Ligjteood · 02/10/2021 20:03

He doesn’t seem to understand anything other than not expressing any emotion.

I did see him but not as often as he’d have liked. He just said this during general conversation.

OP posts:
Onthedunes · 02/10/2021 20:44

I think @Pinkbonbon makes an excellent point about the shame attatched to OCD and any mental health illness.

Do not let him shame you into hiding your illness to the point you do not search and find help for yourself.

Dreadfull illness, you need support, I hope you find it.

Flowers for you

RandomMess · 02/10/2021 21:00

I don't think is someone that will support you and be good for you.

I am just 😳 at what he said tbh!

LunaAndHerMoonDragons · 02/10/2021 21:18

This would be a big red flag for me. Unless he's prepared to listen, support you and learn about OCD I can't see any good outcome to this relationship.

SweetBabyCheeses99 · 02/10/2021 21:35

“ I didn’t wash for days on end, couldn’t sleep etc ”

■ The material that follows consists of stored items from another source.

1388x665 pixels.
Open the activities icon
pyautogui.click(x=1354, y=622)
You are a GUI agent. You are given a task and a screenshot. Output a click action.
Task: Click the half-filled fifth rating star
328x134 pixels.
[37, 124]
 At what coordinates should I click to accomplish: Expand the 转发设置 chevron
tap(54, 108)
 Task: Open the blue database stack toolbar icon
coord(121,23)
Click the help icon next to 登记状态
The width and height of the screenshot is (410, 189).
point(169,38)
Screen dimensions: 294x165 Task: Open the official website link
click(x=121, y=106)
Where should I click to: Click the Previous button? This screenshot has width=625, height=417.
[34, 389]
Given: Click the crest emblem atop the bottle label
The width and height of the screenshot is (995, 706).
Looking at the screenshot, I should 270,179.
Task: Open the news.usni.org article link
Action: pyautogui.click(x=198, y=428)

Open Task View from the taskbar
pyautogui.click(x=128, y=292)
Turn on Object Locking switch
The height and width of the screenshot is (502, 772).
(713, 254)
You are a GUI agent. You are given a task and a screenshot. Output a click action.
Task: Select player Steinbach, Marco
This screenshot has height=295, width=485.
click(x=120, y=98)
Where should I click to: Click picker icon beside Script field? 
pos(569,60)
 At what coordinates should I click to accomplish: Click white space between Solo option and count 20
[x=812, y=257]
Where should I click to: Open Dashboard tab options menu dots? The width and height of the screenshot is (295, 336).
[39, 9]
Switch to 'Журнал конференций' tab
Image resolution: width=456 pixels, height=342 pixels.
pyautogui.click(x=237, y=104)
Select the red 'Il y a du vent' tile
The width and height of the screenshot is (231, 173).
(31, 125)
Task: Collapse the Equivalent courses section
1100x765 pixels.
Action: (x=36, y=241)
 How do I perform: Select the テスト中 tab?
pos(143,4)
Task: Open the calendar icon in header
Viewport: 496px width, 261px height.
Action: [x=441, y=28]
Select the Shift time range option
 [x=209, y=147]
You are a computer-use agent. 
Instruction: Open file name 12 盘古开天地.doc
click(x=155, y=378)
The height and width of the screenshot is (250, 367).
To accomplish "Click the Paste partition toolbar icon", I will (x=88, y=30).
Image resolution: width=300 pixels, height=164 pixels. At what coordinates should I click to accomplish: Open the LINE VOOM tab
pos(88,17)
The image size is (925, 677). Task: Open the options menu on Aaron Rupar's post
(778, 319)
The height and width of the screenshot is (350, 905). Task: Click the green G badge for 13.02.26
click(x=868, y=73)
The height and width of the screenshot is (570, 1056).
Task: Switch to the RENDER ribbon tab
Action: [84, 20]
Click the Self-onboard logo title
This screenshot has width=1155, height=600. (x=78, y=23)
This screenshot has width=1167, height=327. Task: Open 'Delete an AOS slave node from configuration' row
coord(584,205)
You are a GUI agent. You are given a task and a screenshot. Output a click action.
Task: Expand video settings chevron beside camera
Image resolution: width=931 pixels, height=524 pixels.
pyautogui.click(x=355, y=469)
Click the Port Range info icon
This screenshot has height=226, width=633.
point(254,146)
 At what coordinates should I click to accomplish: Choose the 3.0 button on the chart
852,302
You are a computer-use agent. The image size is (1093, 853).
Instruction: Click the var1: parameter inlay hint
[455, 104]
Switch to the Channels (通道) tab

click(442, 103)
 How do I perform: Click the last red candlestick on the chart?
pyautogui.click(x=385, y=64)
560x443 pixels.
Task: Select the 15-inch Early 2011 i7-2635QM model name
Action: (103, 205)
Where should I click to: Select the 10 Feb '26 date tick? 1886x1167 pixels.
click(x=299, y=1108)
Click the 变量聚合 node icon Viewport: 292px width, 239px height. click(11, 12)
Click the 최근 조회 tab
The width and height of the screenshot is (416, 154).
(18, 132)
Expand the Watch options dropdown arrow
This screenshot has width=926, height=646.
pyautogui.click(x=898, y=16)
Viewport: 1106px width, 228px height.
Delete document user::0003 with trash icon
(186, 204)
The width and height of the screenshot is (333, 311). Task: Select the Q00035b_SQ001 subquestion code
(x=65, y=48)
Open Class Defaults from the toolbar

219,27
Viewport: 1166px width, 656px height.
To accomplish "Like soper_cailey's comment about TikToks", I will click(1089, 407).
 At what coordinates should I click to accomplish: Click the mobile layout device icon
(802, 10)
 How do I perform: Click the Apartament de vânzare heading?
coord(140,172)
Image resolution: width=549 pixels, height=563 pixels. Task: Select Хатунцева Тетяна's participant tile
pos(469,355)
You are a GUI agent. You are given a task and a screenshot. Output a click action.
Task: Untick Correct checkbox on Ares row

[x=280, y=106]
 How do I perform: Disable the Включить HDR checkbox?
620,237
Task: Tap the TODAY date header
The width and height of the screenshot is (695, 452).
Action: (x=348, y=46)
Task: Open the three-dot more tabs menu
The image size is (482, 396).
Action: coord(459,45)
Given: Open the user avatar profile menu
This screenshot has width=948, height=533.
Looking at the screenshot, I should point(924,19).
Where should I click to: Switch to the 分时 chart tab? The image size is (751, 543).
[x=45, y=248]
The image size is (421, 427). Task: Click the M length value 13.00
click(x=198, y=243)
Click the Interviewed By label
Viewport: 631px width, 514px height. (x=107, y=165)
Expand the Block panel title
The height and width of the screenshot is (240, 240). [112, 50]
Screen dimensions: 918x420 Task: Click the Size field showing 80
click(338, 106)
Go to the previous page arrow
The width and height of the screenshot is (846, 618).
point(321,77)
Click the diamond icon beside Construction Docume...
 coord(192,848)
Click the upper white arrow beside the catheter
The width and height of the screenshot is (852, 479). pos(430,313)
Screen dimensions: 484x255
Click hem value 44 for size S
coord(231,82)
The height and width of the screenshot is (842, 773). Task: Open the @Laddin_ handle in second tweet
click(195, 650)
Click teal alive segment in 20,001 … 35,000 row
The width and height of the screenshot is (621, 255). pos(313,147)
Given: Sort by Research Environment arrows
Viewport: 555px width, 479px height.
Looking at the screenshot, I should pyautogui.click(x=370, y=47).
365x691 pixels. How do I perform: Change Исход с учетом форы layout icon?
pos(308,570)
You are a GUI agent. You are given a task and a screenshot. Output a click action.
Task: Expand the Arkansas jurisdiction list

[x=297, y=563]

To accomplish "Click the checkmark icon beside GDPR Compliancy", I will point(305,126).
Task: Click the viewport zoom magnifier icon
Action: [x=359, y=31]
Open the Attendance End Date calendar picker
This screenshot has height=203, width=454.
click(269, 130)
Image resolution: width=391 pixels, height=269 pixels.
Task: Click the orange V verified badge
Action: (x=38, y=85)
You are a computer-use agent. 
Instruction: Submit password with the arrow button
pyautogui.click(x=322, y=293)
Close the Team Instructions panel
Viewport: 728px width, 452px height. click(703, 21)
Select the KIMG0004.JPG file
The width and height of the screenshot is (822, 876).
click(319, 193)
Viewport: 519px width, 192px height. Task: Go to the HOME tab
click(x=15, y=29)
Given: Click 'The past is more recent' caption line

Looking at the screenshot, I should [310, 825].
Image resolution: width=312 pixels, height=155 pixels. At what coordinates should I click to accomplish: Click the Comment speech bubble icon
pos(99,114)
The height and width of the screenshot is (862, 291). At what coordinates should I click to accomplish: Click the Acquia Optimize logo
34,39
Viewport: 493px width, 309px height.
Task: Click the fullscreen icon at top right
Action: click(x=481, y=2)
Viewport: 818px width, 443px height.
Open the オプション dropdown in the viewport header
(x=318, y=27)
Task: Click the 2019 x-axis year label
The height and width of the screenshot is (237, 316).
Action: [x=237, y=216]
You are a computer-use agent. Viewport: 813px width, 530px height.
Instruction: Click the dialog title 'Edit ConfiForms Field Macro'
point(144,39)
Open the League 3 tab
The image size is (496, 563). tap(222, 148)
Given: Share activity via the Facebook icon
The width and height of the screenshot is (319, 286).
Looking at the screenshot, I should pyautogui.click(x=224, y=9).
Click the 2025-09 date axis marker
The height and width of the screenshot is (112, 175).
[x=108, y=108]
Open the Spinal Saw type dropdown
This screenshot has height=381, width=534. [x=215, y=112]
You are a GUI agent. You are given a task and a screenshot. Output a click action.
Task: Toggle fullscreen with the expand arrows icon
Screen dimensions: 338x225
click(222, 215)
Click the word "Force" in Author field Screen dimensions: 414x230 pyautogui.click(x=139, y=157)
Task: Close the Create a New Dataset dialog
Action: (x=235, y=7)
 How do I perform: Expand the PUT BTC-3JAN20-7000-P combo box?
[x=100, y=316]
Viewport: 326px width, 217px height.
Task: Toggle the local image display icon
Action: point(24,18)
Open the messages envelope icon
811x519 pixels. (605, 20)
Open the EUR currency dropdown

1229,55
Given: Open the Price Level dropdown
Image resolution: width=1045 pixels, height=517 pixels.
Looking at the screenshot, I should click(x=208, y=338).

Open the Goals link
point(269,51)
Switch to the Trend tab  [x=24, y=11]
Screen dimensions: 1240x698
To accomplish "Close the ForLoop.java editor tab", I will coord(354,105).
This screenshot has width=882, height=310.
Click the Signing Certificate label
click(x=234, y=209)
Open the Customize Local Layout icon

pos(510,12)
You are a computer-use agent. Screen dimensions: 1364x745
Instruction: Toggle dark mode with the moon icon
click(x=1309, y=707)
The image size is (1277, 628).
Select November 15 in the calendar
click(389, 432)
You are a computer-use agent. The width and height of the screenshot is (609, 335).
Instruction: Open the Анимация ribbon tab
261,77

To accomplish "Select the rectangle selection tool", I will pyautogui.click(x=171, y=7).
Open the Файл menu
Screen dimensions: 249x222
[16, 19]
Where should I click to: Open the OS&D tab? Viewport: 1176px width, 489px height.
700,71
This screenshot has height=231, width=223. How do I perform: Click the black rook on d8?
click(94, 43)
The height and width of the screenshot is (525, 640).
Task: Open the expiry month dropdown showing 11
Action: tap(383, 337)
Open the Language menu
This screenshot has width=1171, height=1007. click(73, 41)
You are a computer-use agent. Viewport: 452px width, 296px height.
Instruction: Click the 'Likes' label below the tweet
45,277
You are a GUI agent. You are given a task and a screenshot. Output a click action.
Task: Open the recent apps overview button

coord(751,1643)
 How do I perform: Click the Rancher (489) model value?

Not washing for days sounds like depression to me not germ focussed OCD. I can see how people might interpret this as being lazy and not helping yourself.

Onthedunes · 02/10/2021 21:40

@SweetBabyCheeses99

Tell that to Howard Hughes.

Pinkbonbon · 02/10/2021 21:41

@SweetBabyCheeses99

“ I didn’t wash for days on end, couldn’t sleep etc ”

Not washing for days sounds like depression to me not germ focussed OCD. I can see how people might interpret this as being lazy and not helping yourself.

Ocd can cause depression. If people mistake depression for laziness when they know the person is going through some mental struggles then that's just ignorance on their part.

But you can also get caught up in the flight of fight stage with ocd where you can't do one thing for fear it's the wrong thing.

Ligjteood · 03/10/2021 08:34

Thanks for your replies. To address the not washing thing, I recall the exact day and minute I ran out of strength if that makes sense? I literally felt my energy go and couldn’t do anything hardly.

I don’t know if that is depression or some kind of burn out. But it was real and very awful. I’d have expected my bf to at least try to understand. However, he doesn’t seem to understand anything but being fit and healthy.